The Miser, Act II, Scene 5


The translator of The Miser, Konstantinos Oikonomos, was born in 1780 in Tsaritsani, a small town in Thessaly. [
16] His father was a priest who held the administrative position of “Oikonomos” (a dignitary dealing with finances) within the church hierarchy, hence the family surname of Oikonomos. His date of birth falls within the Greek Enlightenment (roughly 1770–1821), and his early education was based on patristic and classical texts. He was reportedly a child prodigy, and his life accomplishments confirmed his brilliant first steps. At an early age he was taught French by a doctor in Ambelakia, and from 1799–1803 he attended the classes of Konstantinos Koumas (1777–1836), one of the most {211|212} prominent and gifted teachers of his time, with a large breadth of knowledge. He married in 1801, and soon after he followed the family tradition and joined the ranks of the church. Upon the death of his father in 1805, he inherited the title and duties of “Oikonomos” and began his career as a preacher. Very soon his fame spread in Thessaly and beyond. His exposure to preaching must have given him a taste of the joys and exultations of acting, as it is known that he was an exceptional orator. [17] In 1806 he was arrested by the men of Ali Pasha and jailed in Ioannina, with the accusation that he was involved in a rebellion coordinated by Papathymios Vlachavas. After he paid the ransom required, he was liberated and returned home. Following his incarceration, after a brief stint in Macedonia, he ended up in Smyrna invited by his old teacher Koumas to teach Greek at the recently established Gymnasium of Smyrna (1809–1819). It is during his tenure at the Smyrna high school that he produced the translation of Molière’s The Miser.
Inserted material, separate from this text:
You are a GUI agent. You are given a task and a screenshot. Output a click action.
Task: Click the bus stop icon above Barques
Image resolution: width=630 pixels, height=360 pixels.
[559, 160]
In 1819 the Gymnasium of Smyrna was abolished, following strong reactions by conservative quarters of the Greek community, and Oikonomos was fired. [18] After his expulsion from Smyrna, his career moved steadily upward and honors started accumulating. He was transferred to Constantinople, but during the War of Independence he took refuge in Odessa and stayed in Russia until 1832. He returned to Greece with a very high pension for life from the Russian state, and during the last twenty years of his life, from 1837–1857, he lived in Athens, completely devoted to his writings, which made him one of the most prolific and rigid advocates of Orthodoxy. [19]

Preempting possible reactions to his modifications of the original (a pattern that is common among several translators of the early 1800s), Oikonomos poses {212|213} the question: “If Molière crafted his comedy wonderfully, why didn’t you translate it word for word, but instead you initiated changes, and some additions, and omissions?” (ibid., 24). In order to substantiate his argument he composes a brief theory on comedy, combining Aristotelian and nationalist prerogatives and stating its properties and goals:

Comedy is an imitation of a base and ridiculous act, which intends to cure vice painlessly and to teach virtue. In order to achieve this, comedy must imitate well the mores, rituals and the behavior of the nation for which it is produced. Without this national gain, the playwright cannot attract and move the readers or the spectators of his poem. Molière painted the Miser according to the practices of his compatriots. The Greek must paint him according to the habits of his fellow citizens. It is a necessity for theater to be national, and above all for comedy.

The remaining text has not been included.